Absentee ballots likely to decide next president

Los Angeles Times

WASHINGTON — The tight recount in Florida may give the last word on the presidential election to a relative handful of overseas voters who are eclectic, often conservative — and usually an electoral afterthought.

Several thousand ballots are expected from overseas absentee voters, who include a large concentration of military personnel, globe-trotting business people and a smaller number of dual citizens living in Israel. They must have their ballots postmarked by Nov. 7 and received for counting by Nov. 17.

These voters historically have favored Florida Republicans, state officials said, and in 1996 gave GOP presidential nominee Bob Dole 54 percent of their vote, compared to the 43 percent he received statewide.

Republican officials have cited these trends when predicting that Texas Gov. George W. Bush will take most of the overseas absentee ballots. Yet, Democratic campaign officials and some other analysts noted some other facts that could make the outcome less certain.

About 1,000 ballots, or more, may be received from Floridians living in Israel, a group that consists mostly of dual citizens and votes disproportionately Democratic. And the military vote could turn out to be less pro-Bush than expected, since enlisted personnel — who outnumber officers 6 to 1 — are more liberal than heavily Republican officers.

"Israel could help decide it," said Gideon Remez, foreign affairs editor of Israel Radio, to his listeners as they woke up Wednesday to one of the tightest presidential races in U.S. history.

Florida has a heavy concentration of military personnel and installations, including seven major Navy and five large Air Force bases. But Florida is also frequently chosen as legal residences by military personnel who live in other states because it lacks a state income tax.

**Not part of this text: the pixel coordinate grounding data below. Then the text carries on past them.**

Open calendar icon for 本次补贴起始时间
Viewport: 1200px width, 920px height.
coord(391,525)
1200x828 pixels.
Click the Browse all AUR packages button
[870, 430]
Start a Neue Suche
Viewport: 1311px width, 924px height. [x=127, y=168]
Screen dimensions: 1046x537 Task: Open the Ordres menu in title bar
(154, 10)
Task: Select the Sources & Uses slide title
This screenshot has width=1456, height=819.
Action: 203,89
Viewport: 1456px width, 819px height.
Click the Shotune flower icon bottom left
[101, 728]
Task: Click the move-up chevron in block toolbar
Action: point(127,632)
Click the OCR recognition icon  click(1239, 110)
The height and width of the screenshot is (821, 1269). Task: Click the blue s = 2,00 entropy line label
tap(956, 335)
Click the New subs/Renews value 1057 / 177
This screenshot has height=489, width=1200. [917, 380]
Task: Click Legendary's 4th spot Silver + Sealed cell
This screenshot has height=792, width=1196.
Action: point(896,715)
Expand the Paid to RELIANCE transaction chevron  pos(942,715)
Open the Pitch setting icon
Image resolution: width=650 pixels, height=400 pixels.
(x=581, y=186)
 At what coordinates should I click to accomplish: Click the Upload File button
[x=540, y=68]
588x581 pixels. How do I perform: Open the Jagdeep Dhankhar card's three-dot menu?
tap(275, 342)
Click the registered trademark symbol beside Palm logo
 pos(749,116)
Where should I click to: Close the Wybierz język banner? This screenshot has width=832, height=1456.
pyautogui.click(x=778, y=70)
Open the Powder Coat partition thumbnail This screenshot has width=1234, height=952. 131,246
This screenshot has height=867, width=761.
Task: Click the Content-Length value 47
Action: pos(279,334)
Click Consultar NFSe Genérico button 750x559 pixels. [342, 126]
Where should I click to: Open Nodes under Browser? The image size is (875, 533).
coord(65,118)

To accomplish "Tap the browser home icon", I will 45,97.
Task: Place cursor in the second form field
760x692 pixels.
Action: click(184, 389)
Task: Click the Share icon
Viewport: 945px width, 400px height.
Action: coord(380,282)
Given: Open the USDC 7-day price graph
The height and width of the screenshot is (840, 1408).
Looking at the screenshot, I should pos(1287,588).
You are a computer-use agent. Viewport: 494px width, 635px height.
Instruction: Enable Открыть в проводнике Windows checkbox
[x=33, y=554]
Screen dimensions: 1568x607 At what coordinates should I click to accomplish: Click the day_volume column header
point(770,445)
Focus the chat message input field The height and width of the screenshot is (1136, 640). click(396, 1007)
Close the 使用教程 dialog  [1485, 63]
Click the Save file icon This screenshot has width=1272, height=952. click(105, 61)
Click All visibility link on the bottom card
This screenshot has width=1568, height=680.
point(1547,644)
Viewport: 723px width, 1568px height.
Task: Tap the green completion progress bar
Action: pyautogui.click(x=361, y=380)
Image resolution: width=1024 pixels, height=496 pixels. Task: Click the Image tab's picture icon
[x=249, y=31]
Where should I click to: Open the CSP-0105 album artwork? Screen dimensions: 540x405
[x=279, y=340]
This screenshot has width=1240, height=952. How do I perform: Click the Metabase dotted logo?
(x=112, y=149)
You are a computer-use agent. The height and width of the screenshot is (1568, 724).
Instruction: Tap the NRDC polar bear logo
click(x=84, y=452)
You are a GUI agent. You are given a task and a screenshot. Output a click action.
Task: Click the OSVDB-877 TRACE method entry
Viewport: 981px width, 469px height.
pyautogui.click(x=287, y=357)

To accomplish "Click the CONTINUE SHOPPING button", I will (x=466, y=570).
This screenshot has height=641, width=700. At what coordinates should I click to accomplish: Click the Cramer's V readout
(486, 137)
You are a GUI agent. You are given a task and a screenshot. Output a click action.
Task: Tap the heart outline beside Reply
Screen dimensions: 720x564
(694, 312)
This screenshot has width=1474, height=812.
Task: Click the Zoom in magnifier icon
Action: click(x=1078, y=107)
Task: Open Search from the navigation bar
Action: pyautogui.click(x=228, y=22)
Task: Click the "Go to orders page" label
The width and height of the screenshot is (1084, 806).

The Air Force includes 5,200 personnel from Florida assigned in Europe and another 4,300 in the Pacific theater. Since the "all volunteer" Army began in the early 1970s, the Pentagon has tried hard to get its soldiers to vote in hopes of strengthening the bond between the military and civil society.

The Clinton administration has had a rocky relationship with the military, in part because of President Clinton’s avoidance of military service. Surveys show that many career military personnel believe that the administration has starved armed services budgets.

Yet some analysts contended that the troops may be more sympathetic to Democrats than it appears. They noted that the military has a disproportionately large number of minority members, who lean Democratic. About 37 percent of the active duty force is nonwhite.

Charles Moskos, a Northwestern University sociologist who specializes in military studies, surveyed U.S. Army enlisted personnel deployed in Kosovo last September. He found that 32 percent described themselves as liberal, 44 percent as middle of the road and 24 percent as conservative.